All of lore.kernel.org
 help / color / mirror / Atom feed
* [Intel-gfx] [PATCH] drm/i915: Mark up racy read of rq->engine
@ 2020-04-23 11:58 Chris Wilson
  2020-04-23 13:25 ` [Intel-gfx] ✗ Fi.CI.BAT: failure for " Patchwork
  2020-04-23 14:53 ` [Intel-gfx] [PATCH] " Tvrtko Ursulin
  0 siblings, 2 replies; 4+ messages in thread
From: Chris Wilson @ 2020-04-23 11:58 UTC (permalink / raw)
  To: intel-gfx; +Cc: Chris Wilson

As the i915_request.engine may be updated by a virtual engine to either
point to the virtual engine or the real physical engine on submission,
we have to be wary that the engine pointer may change.
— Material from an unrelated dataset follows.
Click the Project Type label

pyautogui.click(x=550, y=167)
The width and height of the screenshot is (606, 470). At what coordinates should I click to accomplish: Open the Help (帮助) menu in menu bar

[  213.317076] BUG: KCSAN: data-race in execlists_dequeue [i915] / i915_request_wait [i915]
[  213.317097]
[  213.317110] write (marked) to 0xffff8881e8647650 of 8 bytes by interrupt on cpu 2:
[  213.317386]  execlists_dequeue+0x43b/0x1670 [i915]
[  213.317645]  __execlists_submission_tasklet+0x48/0x60 [i915]
[  213.317905]  execlists_submission_tasklet+0xd3/0x170 [i915]
[  213.317926]  tasklet_action_common.isra.0+0x42/0x90
[  213.317943]  __do_softirq+0xc8/0x206
[  213.317958]  irq_exit+0xcd/0xe0
[  213.317980]  irq_work_interrupt+0xf/0x20
[  213.317999]  __tsan_read8+0x30/0x100
[  213.318272]  retire_requests+0xdd/0xf0 [i915]
[  213.318502]  engine_retire+0xa6/0xe0 [i915]
[  213.318519]  process_one_work+0x3af/0x640
[  213.318534]  worker_thread+0x80/0x670
[  213.318548]  kthread+0x19a/0x1e0
[  213.318566]  ret_from_fork+0x1f/0x30
[  213.318584]
[  213.318595] read to 0xffff8881e8647650 of 8 bytes by task 458 on cpu 1:
[  213.318847]  i915_request_wait+0x3e3/0x510 [i915]
[  213.319088]  i915_gem_object_wait_fence+0x81/0xa0 [i915]
[  213.319328]  i915_gem_object_wait+0x26b/0x560 [i915]
[  213.319578]  i915_gem_wait_ioctl+0x141/0x290 [i915]
[  213.319597]  drm_ioctl_kernel+0xe9/0x130
[  213.319613]  drm_ioctl+0x27d/0x45e
[  213.319628]  ksys_ioctl+0x89/0xb0
[  213.319648]  __x64_sys_ioctl+0x42/0x60
[  213.319666]  do_syscall_64+0x6e/0x2c0
[  213.319680]  entry_SYSCALL_64_after_hwframe+0x44/0xa9

In this case, we are merely trying to flush the most recent engine
associated with the request, and do not care which as the process of
chaing the engine is done by a tasklet, with which we are yielding to.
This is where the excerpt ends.